- General François Bozizé, who took power in the Central African Republic in March 2003, has declared his candidacy to the country's presidential polls in January. While General Bozizé earlier had announced this intention, it breaks with post-coup agreements to return power to civilians.
The Central African leader made this official announcement on Saturday, confirming that he is to run for presidency when civilian rule is to be reinstated after the polls in the end of January. The military leader says that a large group of followers have urged him to stand candidate.
General Bozizé took power in a military coup in the troubled Central African Republic on 15 March 2003. He had then led a guerrilla war against the government of democratically elected President Ange-Félix Patassé, whom he earlier had served as army chief of staff.

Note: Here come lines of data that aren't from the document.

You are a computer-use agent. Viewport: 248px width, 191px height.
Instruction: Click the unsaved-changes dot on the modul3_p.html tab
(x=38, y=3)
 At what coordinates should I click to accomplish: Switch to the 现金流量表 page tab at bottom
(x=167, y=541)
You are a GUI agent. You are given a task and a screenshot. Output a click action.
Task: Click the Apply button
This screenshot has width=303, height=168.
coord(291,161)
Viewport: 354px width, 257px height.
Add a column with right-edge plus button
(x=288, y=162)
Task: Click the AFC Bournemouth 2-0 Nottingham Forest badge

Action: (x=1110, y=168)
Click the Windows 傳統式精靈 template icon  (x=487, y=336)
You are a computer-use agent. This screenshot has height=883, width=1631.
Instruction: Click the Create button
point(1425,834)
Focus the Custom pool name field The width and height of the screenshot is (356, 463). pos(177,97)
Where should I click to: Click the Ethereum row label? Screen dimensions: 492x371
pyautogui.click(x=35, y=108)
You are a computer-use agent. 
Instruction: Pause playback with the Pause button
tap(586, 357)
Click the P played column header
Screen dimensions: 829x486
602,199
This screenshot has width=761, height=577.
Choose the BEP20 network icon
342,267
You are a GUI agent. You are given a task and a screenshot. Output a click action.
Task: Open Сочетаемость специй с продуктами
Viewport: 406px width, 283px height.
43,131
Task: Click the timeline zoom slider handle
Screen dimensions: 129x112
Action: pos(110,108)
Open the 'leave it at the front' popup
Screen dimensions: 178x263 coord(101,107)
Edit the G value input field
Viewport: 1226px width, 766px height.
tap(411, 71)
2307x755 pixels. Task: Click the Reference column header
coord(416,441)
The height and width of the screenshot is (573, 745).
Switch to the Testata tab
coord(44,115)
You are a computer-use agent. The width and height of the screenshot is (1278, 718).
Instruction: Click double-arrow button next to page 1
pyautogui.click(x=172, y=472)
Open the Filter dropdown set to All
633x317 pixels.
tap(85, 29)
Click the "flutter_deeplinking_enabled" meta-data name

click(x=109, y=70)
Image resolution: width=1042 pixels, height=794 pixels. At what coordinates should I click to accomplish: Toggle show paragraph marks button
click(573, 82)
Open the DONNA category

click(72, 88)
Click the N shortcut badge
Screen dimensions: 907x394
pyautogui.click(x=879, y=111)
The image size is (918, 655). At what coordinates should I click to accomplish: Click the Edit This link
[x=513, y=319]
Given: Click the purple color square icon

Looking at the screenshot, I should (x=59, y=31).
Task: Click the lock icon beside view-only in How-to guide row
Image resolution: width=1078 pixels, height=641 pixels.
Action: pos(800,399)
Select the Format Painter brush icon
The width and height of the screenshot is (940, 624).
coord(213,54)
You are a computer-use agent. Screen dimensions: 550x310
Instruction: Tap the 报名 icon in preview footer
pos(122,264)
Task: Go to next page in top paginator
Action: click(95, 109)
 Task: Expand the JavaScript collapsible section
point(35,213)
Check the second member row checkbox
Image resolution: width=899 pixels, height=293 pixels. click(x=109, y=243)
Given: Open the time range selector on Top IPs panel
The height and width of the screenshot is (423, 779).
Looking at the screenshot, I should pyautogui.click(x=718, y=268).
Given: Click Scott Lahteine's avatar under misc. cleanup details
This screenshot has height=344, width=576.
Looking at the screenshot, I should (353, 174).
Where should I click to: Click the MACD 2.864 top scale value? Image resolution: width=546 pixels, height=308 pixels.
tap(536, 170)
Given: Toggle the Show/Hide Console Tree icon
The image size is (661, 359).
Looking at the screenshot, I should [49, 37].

President Patassé has been given refuge in Togo since he was overthrown. From here, he has allegedly tried to organise a revolt in the Central African Republic. There has been no success in the attempts to organise negotiations between Mr Patassé and General Bozizé, and the overthrown President will be barred from standing candidate in the January poll.
Neither General Bozizé was originally to stand candidate after the transition period. This had been the "gentleman agreement" between the coup general and Heads of State from the region. Despite African Union (AU) sanctions against coup regimes, General Bozizé was treated as the Central African President after agreeing to a transition towards democracy.
While stepping back on his agreement not to run for presidency, Mr Bozizé has implemented the transition to the satisfaction of his government's partners. A referendum over a new constitution was held earlier this month and democratic institutions have gradually been strengthened. Lately, the general has even been hailed for improving the human rights and press freedom situation in the country.
The military government however has not had more success in repairing the disastrous national economy, which to a large degree led to the fall of President Patassé. Foreign donors and investors still are not confident in the political stability of the Central African Republic, something authorities hope will change after holding successful elections.
So far, five candidates have declared their candidacy to the January polls. One of these is Josué Binoua, a member of the transitional parliament and key to the national dialogue process. The deadline for candidates to register with the Independent Electoral Commission is on 16 December.